I knew this and I was struggling to articulate it well. Fortunately for me I was traveling when the report was released and this meant less time online and writing and more time listening to podcasts and audiobooks. An episode of Iowa Public Radio’s River to River that included an interview with Robert McChesney gave me the answer. McChesney talked about the difficulty of using the marketplace to express support for public goods. The example he used in the interview (and that he uses in his book The Death and Life of American Journalism) is that of national parks. McChesney doesn’t visit national parks, he doesn’t intend to visit them in the future. If you calculated his support for public parks based on the fact that he doesn’t visit them or plan to you would conclude he doesn’t care about national parks, or if you pave them over, or mine them for resources.

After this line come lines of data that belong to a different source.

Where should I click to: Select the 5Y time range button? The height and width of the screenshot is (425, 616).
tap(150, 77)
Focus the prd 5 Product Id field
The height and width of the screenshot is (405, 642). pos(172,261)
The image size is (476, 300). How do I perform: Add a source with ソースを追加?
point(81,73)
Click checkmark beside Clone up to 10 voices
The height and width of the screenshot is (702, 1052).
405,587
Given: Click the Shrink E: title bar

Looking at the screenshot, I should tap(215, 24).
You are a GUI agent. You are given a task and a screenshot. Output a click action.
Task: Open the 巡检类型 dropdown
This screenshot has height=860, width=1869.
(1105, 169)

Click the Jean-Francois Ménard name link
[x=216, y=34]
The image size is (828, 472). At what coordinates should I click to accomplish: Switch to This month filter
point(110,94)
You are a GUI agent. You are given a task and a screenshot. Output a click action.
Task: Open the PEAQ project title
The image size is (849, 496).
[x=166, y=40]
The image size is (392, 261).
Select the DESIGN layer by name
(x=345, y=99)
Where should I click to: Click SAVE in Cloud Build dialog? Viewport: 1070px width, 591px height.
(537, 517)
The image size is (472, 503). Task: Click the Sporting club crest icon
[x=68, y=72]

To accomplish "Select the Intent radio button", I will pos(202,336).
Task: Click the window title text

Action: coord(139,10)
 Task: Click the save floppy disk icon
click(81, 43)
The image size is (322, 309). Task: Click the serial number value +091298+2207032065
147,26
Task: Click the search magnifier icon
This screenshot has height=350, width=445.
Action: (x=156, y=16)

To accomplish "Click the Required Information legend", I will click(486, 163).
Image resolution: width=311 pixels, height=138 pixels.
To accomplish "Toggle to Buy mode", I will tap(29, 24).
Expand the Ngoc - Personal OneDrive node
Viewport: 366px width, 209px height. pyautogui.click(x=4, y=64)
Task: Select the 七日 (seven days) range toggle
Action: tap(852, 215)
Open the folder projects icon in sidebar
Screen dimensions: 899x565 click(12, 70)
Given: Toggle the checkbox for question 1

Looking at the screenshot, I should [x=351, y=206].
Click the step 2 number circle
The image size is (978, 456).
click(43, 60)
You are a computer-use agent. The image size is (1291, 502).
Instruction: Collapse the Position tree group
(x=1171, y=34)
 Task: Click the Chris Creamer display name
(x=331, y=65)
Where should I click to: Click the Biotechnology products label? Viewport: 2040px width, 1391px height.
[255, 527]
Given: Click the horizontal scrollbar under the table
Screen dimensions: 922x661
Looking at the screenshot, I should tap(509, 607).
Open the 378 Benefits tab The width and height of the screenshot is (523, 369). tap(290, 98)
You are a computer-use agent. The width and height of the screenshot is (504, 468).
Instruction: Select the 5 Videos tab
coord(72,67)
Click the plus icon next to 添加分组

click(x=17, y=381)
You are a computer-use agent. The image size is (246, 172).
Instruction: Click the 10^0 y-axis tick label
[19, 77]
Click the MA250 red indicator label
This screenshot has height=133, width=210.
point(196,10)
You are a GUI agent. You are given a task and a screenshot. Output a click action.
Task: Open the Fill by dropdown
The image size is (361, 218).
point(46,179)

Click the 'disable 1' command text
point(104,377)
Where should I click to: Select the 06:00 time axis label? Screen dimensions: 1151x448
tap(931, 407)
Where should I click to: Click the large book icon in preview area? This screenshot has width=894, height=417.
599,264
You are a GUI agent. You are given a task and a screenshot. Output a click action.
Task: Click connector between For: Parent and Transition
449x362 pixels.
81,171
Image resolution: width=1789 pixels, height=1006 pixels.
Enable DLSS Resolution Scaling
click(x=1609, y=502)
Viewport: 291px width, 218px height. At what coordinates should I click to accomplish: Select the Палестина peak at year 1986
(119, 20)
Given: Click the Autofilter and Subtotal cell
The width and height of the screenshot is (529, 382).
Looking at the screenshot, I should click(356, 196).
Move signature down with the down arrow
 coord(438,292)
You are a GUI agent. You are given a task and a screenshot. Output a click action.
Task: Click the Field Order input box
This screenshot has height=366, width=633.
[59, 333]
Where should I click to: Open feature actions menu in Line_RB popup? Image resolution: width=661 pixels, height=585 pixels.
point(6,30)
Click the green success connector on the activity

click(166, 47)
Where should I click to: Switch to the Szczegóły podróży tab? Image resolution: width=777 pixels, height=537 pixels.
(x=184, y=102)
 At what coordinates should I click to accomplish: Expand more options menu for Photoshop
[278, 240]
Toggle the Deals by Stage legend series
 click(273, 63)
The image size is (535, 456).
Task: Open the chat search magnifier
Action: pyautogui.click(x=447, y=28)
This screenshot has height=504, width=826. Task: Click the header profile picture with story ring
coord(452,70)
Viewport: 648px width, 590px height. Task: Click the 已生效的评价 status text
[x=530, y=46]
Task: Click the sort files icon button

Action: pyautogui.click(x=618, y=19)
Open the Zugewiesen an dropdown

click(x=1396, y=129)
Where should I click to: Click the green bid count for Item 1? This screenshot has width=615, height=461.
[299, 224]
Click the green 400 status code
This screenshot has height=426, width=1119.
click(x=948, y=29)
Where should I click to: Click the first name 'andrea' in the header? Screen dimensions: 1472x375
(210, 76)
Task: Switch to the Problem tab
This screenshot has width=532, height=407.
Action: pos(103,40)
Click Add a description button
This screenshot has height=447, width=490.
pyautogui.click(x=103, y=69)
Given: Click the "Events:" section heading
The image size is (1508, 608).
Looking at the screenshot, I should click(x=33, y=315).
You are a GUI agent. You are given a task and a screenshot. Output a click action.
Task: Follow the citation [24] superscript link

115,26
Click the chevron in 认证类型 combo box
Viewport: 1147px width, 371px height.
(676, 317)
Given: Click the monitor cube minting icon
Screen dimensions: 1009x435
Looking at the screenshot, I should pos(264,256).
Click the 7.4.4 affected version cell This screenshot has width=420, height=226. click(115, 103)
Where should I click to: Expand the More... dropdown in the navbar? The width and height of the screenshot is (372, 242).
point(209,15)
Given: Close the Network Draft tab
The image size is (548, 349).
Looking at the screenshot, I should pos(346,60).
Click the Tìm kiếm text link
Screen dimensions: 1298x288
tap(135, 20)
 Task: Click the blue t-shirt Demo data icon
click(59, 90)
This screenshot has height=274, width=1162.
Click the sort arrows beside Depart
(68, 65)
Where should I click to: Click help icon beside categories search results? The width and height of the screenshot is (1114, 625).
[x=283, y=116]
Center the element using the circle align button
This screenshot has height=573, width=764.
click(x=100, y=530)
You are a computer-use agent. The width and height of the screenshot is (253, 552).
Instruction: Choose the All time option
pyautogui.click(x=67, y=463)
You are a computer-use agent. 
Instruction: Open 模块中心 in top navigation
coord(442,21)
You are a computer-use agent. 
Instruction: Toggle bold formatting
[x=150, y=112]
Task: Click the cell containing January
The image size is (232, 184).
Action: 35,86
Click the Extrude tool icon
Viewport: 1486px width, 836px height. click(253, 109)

But you would be wrong. Just because he doesn’t use them personally does not mean he doesn’t value them.

We can make the same assumption for library card holders and library support. Rather than aiming for every community member to have a library card, the goal of libraries should be for every community member to support the library whether they use it personally or not.

library users vs supporters

An initial look at Pew’s data on typology looks promising, for example 98% of Library Lovers, which make up 10% of the population, have a library card. Sweet! Except. Wait. Only 86% of them say the closing of the library would affect their community. It only goes downhill from there.

pew

For every user group the personal impact of library closure was lower than the community impact (I did not include those numbers in my graph but you can find them in the report). This is important because impact on self and the community is one of the ways that people decide where to place support, both in terms of personal financial support and time, and at the voting booth.

Rather than focusing on the percentage of the community that has a library card, libraries would be better off focusing on public support of the library and accepting that some people don’t use the library for one reason or another.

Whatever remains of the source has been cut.